Dirigentes pediram "compromissos políticos" para que a greve de 14 de janeiro a 28 de fevereiro seja desconvocada.
Os dois sindicatos que convocaram uma nova 'greve cirúrgica' para janeiro esperam compromissos do Governo para desconvocar o protesto, mas salientaram esta quinta-feira a "posição de aproximação" e "abertura de negociação" do executivo às suas reivindicações.
A Associação Sindical Portuguesa dos Enfermeiros (ASPE) e o Sindicato Democrático dos Enfermeiros de Portugal (Sindepor) voltaram reunir-se, em Lisboa, com a comissão negociadora da revisão da carreira de enfermagem, que integra representantes dos ministérios da Saúde e das Finanças.
No final da reunião, em declarações à Lusa, os presidentes da ASPE, Lúcia Leite, e do Sindepor, Carlos Ramalho, destacaram a "posição de aproximação" e "abertura para negociar" do Governo em relação às propostas dos sindicatos, como a definição da carreira de enfermagem em três categorias, incluindo a de enfermeiro especialista.
Contudo, ambos os dirigentes pediram "compromissos políticos" para que a greve de 14 de janeiro a 28 de fevereiro seja desconvocada.
Em comunicado, o Ministério da Saúde admite "a possibilidade de estudo de uma estrutura de carreira com três categorias que integre o enfermeiro especialista", assinalando "a sua disponibilidade para continuar a trabalhar em conjunto com os sindicatos na construção de uma carreira de enfermagem que reflita as preocupações da profissão".
"Pela primeira vez existe uma posição de aproximação do Governo às propostas dos sindicatos", afirmou a presidente da ASPE, Lúcia Leite, realçando "a possibilidade equacionada" pelo Governo de uma carreira de enfermagem com três categorias, incluindo a de enfermeiro especialista.
A ASPE pede, no entanto, "compromissos políticos formais" para desconvocar a paralisação de 14 de janeiro a 28 de fevereiro.
Com essa expectativa, o sindicato anunciou que vai enviar na segunda-feira um "memorando de entendimento" aos ministérios da Saúde e das Finanças.
O presidente do Sindepor, Carlos Ramalho, saiu da reunião de hoje "moderadamente otimista" face à "abertura do Governo para negociar a possibilidade" de uma carreira de enfermagem com três categorias e de "outras questões", como o descongelamento dos escalões remuneratórios.
A próxima reunião com a comissão negociadora está agendada para 11 de janeiro.
A ASPE e o Sindepor estiveram na origem de uma greve de mais de um mês nos blocos operatórios de cinco hospitais e que terminou na segunda-feira levando ao cancelamento de cerca de dez mil cirurgias, segundo os sindicatos.

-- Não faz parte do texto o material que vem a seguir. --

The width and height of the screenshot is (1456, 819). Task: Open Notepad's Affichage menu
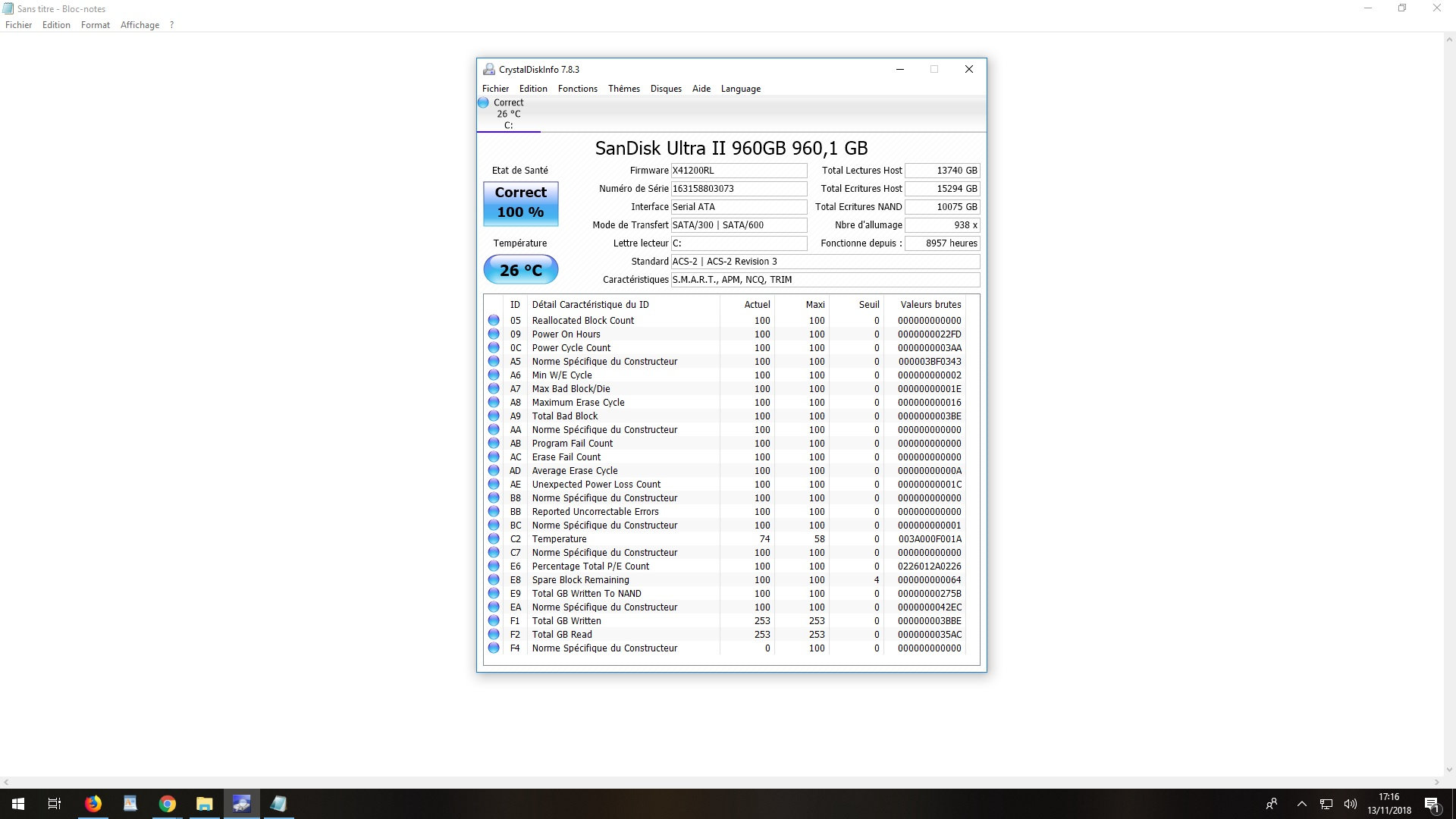140,25
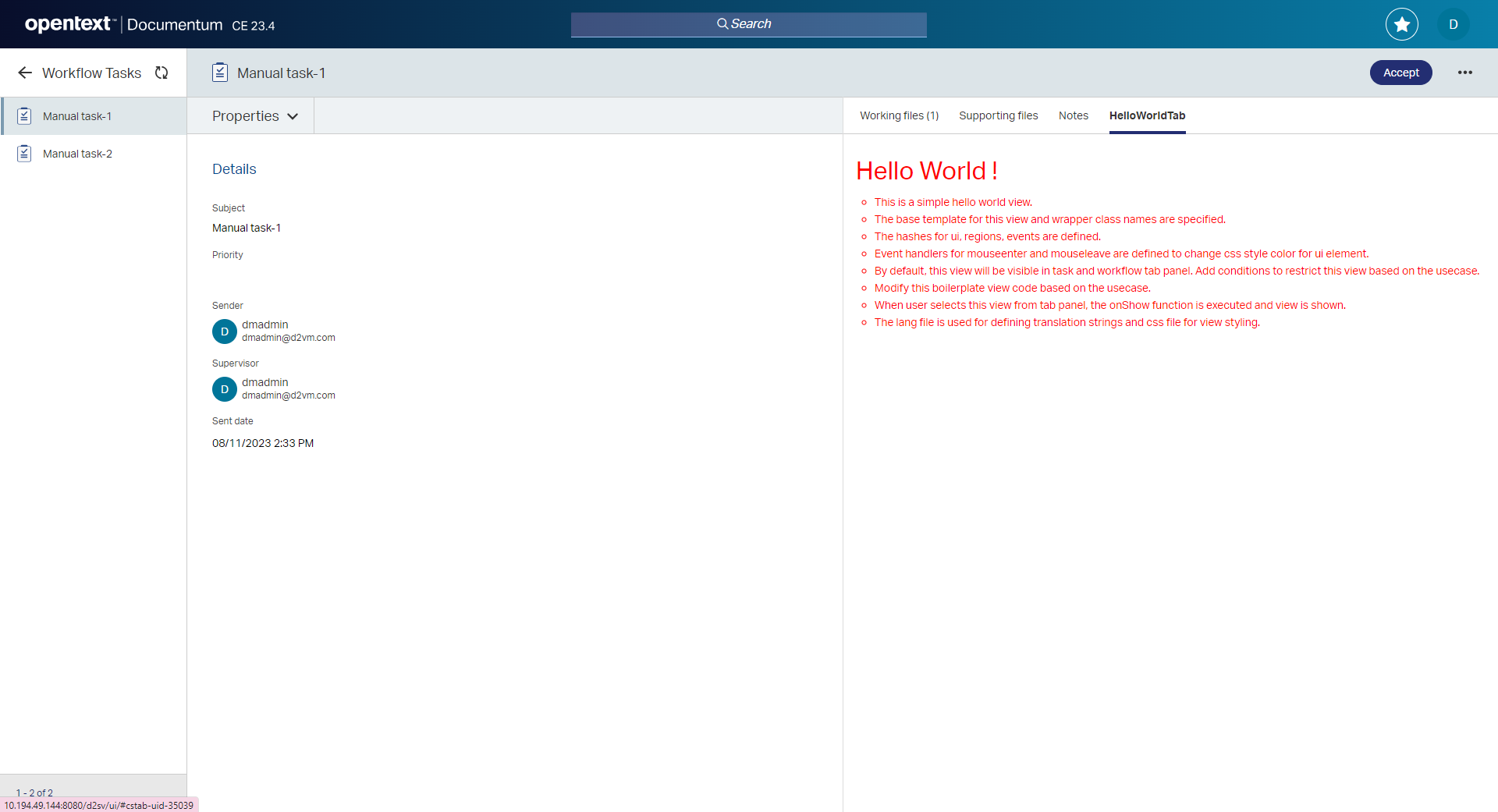This screenshot has width=1498, height=812.
Task: Select the HelloWorldTab panel
Action: [1146, 115]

Na quarta-feira, o Sindepor desconvocou uma greve geral que estava anunciada para a próxima semana, de 08 a 11 de janeiro, para não prejudicar doentes e negociar "mais uma vez" com o Governo sobre a carreira.

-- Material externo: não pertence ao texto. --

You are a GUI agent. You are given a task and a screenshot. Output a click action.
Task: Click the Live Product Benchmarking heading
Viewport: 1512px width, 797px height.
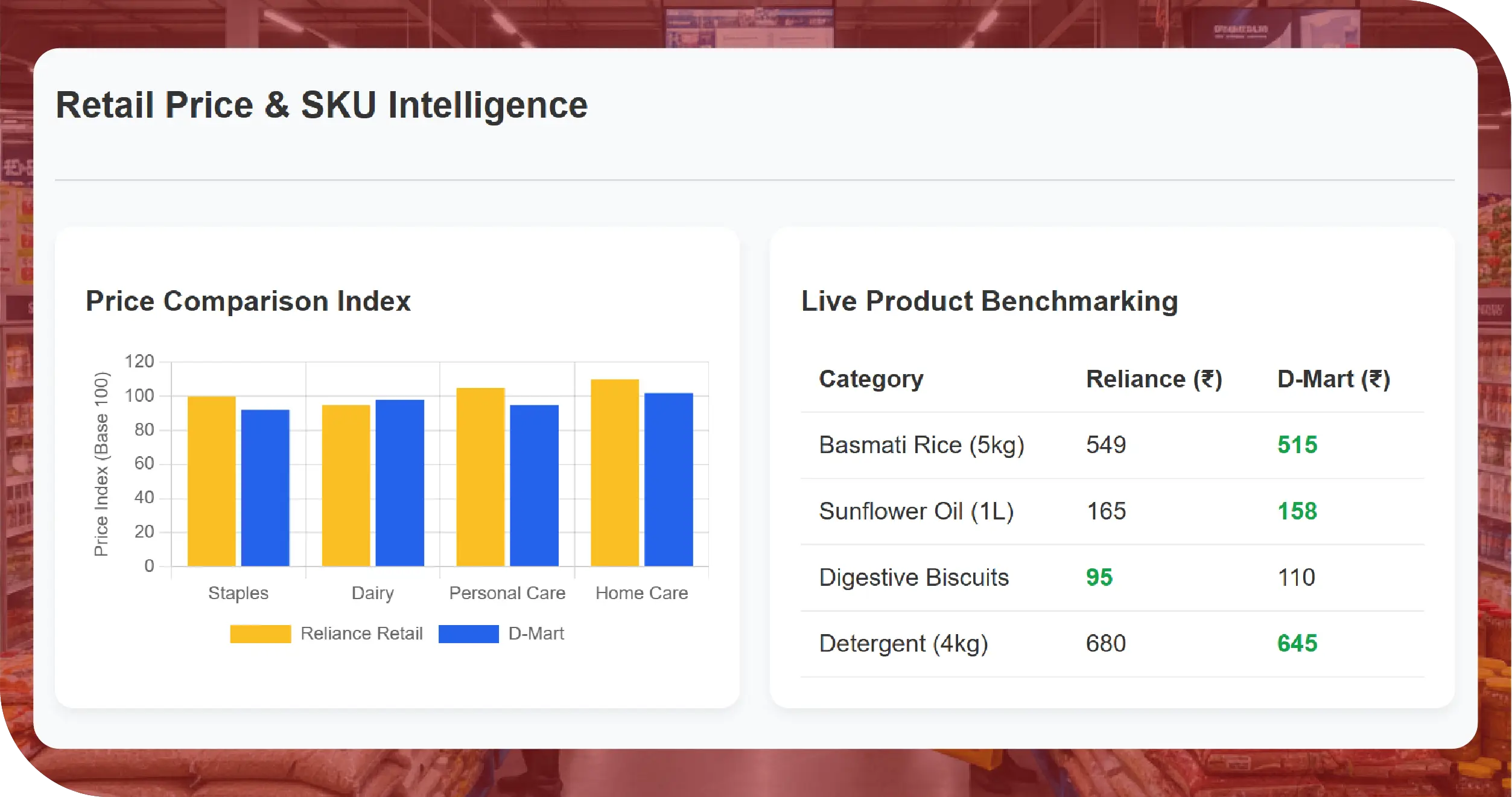[989, 301]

Nesse dia, e invocando a necessidade de "criar espaço para as negociações", a ASPE indicou que ia desconvocar o primeiro de dois períodos de greve que estava previsto para entre 07 de janeiro e 20 de fevereiro.
No entanto, a estrutura sindical avisou que se mantinha por enquanto o pré-aviso para o segundo período de greve, de 14 de janeiro a 28 de fevereiro.
A ideia destes períodos de greve convocados pela ASPE e pelo Sindepor era replicar o modelo da paralisação que decorreu em blocos operatórios de cinco hospitais públicos entre 22 de novembro e 31 de dezembro.